- Security is a data management problem and context is metadata
- Context drives better policy management and better policies drive better risk management
Context is a word you hear an awful lot these days when talking to security vendors. Everything it seems needs to be put into context, and by that security vendors typically mean that knowing the who, what, when, where and why of network traffic is very useful in determining the “legitimacy” of that traffic. It’s kind of like when firewalls became stateful, the realization that it’s better not to look at each packet in a complete vacuum. Context is the back story, if you will, of each packet traversing a network. Viewed from a data perspective, context is metadata.
If context/metadata can be attached to each packet, this information can be used in policy decisions when routing traffic in a network. Cisco, for example, has been working for several years on enabling such capabilities through its TrustSec/SecurX architecture. TrustSec employs Cisco switches, routers and Unified Wireless Network Controllers as enforcement points for applying authentication, authorization and access control to network traffic as it moves through a corporate network. TrustSec enables devices to read policy tags embedded into packet headers and then allow or deny traffic movement based on current context (e.g., user, role, device type, security posture, location, connection method etc.). Earlier this year, Cisco announced an Identity Services Engine to provide a unified policy management and reporting product for TrustSec-enabled devices. This is a multi-year initiative from Cisco that involves numerous security and networking products within its portfolio.

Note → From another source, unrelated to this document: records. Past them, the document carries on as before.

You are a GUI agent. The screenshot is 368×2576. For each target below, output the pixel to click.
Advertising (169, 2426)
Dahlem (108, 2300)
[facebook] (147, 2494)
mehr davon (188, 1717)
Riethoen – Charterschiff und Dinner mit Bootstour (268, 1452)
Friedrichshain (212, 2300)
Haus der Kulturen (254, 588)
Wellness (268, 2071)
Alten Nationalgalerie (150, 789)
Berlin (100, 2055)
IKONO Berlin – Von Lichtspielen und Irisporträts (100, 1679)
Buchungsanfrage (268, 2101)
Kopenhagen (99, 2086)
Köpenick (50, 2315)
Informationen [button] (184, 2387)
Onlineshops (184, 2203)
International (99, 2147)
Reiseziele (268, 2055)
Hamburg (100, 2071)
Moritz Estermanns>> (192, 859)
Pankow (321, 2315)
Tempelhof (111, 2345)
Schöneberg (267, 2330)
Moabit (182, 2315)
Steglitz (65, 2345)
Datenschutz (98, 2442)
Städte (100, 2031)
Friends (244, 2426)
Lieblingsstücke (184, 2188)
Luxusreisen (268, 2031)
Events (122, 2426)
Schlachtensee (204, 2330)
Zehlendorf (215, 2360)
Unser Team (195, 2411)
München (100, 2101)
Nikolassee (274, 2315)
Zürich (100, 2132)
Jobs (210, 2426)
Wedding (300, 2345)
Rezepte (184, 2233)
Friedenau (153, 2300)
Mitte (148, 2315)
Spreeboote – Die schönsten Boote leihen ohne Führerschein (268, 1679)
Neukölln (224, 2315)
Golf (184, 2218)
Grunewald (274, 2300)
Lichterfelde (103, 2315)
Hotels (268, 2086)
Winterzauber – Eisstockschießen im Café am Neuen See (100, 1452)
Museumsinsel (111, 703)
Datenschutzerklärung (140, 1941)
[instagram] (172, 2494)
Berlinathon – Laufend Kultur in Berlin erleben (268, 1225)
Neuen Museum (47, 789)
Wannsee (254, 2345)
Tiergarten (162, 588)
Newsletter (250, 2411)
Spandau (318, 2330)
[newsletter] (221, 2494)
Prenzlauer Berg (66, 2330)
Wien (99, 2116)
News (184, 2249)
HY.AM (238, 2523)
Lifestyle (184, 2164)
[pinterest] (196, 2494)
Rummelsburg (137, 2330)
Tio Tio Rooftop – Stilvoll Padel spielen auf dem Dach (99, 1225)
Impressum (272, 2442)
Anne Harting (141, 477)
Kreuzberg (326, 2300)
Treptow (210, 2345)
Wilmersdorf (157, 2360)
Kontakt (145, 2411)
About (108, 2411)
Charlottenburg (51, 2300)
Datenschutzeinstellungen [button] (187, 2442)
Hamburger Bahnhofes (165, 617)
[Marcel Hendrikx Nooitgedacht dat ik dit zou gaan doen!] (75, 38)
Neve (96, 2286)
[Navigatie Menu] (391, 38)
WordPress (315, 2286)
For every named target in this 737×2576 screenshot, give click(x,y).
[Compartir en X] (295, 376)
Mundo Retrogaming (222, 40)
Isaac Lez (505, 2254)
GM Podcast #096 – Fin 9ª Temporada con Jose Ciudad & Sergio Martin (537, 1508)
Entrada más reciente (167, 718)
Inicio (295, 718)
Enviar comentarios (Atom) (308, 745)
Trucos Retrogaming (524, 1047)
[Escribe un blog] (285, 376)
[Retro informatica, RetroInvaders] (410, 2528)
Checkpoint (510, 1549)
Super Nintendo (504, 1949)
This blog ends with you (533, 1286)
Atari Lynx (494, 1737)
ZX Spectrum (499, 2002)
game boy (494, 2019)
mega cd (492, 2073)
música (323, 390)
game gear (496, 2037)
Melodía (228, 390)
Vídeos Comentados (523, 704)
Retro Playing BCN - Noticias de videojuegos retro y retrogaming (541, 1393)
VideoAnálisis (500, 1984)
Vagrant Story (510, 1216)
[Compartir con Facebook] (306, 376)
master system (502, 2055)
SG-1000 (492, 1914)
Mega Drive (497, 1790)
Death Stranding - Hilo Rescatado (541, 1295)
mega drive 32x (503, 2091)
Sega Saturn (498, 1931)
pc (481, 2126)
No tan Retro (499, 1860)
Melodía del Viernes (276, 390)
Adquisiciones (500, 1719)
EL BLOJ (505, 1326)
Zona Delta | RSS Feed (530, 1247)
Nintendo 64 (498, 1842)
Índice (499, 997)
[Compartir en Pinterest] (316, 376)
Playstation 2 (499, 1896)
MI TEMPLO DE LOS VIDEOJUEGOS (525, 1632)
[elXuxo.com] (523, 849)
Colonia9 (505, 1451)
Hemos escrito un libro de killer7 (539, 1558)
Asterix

The shift to context does not have to be so comprehensive, however. The emergence of next-generation firewalls can be viewed as a response to the need for more context as well. If data is viewed as the elemental unit that needs protection, and it should be, then everything associated with the delivery and consumption of that data is useful context associated with its use. For example, an increasingly important question is “what application is using that data/ creating that traffic?” Add to that identity information about who is using that application and a (perhaps) surprisingly rich set of policy controls can be applied to data flows. Visibility into applications and users is of course two of the chief initial differentiators for next-generation firewall vendors, such as Palo Alto and others.
Enterprise IT professionals with security, compliance and general QOS responsibilities should be thinking a lot about context awareness these days. Purchase strategies should be viewed through a larger prism of deep network visibility. And, as briefly described above, this visibility is increasingly being built into everything from network infrastructure products to security gateways, but also into traditional tools for providing visibility into network traffic, such as SIEM products. Other traditional security products can also be better appreciated when their ability to provide “context” is considered. These include network access control, mobile device management and DLP. The end game is data-centric risk management enabled by a full understanding of (not just visibility of) network traffic.